### About this task
The answer must consist of every line in the records that contains the word "above".

■ ■ ■

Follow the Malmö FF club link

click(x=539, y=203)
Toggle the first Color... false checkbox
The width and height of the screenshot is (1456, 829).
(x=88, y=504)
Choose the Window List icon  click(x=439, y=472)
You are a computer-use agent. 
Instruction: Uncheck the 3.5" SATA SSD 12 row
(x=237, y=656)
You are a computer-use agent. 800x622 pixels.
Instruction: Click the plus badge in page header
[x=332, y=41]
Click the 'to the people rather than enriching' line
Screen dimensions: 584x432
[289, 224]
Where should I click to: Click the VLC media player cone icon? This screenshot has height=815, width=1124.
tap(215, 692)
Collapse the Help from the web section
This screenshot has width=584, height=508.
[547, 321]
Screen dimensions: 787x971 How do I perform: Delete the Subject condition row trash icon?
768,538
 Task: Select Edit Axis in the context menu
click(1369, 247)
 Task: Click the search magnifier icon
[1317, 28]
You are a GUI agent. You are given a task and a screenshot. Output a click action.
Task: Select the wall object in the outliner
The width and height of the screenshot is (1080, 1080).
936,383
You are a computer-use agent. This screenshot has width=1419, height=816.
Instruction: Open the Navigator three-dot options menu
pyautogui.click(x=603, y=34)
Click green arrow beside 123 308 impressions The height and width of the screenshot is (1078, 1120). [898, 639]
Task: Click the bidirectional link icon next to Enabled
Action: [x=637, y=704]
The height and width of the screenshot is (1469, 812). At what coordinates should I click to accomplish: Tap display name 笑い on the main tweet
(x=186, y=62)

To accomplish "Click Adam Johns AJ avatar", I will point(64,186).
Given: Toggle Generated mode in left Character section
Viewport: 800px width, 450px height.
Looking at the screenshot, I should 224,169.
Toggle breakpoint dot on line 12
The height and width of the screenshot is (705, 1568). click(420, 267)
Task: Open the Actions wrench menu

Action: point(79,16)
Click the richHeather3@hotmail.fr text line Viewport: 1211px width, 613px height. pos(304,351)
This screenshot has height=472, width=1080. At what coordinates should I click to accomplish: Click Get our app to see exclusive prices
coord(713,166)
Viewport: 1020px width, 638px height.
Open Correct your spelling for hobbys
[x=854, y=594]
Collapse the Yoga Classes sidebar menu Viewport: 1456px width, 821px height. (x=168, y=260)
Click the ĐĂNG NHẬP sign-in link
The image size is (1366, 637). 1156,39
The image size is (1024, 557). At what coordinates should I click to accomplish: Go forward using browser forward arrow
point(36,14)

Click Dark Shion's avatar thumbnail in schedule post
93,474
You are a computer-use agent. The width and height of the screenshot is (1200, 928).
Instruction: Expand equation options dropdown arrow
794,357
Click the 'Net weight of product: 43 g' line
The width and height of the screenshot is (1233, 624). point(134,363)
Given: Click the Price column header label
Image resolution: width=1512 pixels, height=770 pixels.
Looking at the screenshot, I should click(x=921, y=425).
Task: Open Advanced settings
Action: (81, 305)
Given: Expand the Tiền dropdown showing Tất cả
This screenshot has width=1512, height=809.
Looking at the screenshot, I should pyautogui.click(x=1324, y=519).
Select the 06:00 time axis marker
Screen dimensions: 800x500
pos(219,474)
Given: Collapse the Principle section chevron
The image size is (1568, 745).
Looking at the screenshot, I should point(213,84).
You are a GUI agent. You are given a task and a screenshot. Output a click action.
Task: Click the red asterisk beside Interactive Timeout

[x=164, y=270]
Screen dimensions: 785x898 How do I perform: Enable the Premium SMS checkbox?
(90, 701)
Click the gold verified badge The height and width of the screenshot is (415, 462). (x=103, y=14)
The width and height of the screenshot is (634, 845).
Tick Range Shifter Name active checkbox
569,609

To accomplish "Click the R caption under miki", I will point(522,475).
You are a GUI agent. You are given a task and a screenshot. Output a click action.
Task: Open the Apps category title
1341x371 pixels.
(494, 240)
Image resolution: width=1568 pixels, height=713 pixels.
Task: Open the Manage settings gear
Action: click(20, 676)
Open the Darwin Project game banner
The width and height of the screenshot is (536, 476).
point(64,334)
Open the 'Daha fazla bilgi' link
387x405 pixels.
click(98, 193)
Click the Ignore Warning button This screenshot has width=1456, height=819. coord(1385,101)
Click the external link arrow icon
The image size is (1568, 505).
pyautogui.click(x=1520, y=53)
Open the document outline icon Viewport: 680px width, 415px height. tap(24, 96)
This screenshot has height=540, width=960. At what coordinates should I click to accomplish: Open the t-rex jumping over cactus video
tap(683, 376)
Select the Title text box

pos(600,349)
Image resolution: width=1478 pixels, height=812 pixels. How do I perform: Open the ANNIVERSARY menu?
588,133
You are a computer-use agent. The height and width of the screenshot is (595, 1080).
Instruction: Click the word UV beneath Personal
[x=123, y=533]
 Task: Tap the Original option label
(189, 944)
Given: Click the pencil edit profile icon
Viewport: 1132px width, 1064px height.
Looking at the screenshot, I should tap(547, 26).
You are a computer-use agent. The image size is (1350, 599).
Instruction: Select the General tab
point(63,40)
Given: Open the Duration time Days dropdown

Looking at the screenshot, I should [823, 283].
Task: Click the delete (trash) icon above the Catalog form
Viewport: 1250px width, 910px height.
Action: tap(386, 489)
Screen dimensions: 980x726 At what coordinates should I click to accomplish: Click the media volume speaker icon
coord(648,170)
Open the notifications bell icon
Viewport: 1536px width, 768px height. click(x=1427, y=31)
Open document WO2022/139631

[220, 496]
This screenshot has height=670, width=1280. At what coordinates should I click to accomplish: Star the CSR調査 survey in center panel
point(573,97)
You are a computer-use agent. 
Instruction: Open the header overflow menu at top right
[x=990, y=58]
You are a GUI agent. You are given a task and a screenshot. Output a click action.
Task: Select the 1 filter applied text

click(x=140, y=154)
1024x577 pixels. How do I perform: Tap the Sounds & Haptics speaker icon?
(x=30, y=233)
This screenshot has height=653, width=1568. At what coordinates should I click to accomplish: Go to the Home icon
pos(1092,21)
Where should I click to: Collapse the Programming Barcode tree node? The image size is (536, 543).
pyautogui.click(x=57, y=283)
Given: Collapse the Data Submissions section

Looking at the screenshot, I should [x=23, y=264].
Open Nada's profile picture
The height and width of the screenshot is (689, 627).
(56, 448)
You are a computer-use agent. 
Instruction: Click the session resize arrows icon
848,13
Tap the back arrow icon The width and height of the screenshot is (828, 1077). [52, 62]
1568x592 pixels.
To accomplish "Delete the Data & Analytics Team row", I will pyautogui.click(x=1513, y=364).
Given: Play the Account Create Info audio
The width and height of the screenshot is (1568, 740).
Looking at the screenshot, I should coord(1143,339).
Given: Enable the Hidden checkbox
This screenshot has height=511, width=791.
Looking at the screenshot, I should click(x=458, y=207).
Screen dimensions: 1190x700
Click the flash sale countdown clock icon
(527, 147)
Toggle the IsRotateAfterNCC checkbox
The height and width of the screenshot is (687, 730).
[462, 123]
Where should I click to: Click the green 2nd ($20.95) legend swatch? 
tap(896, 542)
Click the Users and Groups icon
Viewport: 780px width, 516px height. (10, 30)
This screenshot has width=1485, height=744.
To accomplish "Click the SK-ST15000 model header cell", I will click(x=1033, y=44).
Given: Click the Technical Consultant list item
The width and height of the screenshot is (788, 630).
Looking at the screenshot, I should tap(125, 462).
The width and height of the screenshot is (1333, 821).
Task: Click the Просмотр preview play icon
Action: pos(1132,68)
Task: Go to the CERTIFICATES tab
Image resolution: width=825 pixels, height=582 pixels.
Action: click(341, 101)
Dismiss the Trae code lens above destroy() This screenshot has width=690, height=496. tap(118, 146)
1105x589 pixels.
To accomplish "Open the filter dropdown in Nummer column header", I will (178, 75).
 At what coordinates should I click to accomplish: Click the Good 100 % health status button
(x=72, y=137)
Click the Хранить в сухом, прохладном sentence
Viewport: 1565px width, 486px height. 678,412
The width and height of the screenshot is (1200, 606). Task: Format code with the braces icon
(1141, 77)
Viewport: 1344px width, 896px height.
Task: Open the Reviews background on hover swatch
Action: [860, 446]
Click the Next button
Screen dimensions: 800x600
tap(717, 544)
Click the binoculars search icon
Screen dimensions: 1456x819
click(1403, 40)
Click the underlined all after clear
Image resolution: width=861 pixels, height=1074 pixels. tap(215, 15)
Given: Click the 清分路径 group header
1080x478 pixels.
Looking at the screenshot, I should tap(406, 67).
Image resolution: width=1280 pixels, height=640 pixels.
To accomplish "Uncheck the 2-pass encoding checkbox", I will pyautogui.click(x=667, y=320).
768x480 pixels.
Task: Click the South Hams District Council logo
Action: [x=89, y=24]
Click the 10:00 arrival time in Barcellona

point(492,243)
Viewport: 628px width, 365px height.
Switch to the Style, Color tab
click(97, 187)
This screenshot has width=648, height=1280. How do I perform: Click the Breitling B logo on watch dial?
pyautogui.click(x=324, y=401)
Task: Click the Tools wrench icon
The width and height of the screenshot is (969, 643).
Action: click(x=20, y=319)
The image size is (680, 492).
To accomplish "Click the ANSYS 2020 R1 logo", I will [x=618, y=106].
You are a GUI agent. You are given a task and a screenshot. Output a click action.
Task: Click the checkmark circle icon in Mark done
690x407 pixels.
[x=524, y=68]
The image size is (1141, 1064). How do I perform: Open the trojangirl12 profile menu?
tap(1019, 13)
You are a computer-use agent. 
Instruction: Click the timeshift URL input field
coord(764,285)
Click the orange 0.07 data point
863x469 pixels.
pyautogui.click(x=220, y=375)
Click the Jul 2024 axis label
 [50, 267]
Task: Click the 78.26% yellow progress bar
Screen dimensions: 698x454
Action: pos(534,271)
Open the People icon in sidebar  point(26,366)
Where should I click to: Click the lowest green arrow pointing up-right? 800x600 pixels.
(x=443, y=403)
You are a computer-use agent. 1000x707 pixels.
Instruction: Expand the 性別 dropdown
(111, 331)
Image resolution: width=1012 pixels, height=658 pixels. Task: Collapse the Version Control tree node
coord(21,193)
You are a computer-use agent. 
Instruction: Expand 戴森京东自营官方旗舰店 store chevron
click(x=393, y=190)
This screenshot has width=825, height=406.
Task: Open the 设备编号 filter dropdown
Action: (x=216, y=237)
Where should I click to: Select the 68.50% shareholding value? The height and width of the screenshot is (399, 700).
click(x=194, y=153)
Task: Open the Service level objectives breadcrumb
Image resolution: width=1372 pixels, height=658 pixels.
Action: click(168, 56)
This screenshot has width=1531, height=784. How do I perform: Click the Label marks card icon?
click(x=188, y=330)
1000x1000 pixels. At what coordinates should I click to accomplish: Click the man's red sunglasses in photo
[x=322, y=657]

■ ■ ■

### Exercise result
Task: Click the delete (trash) icon above the Catalog form
Dismiss the Trae code lens above destroy() This screenshot has width=690, height=496. tap(118, 146)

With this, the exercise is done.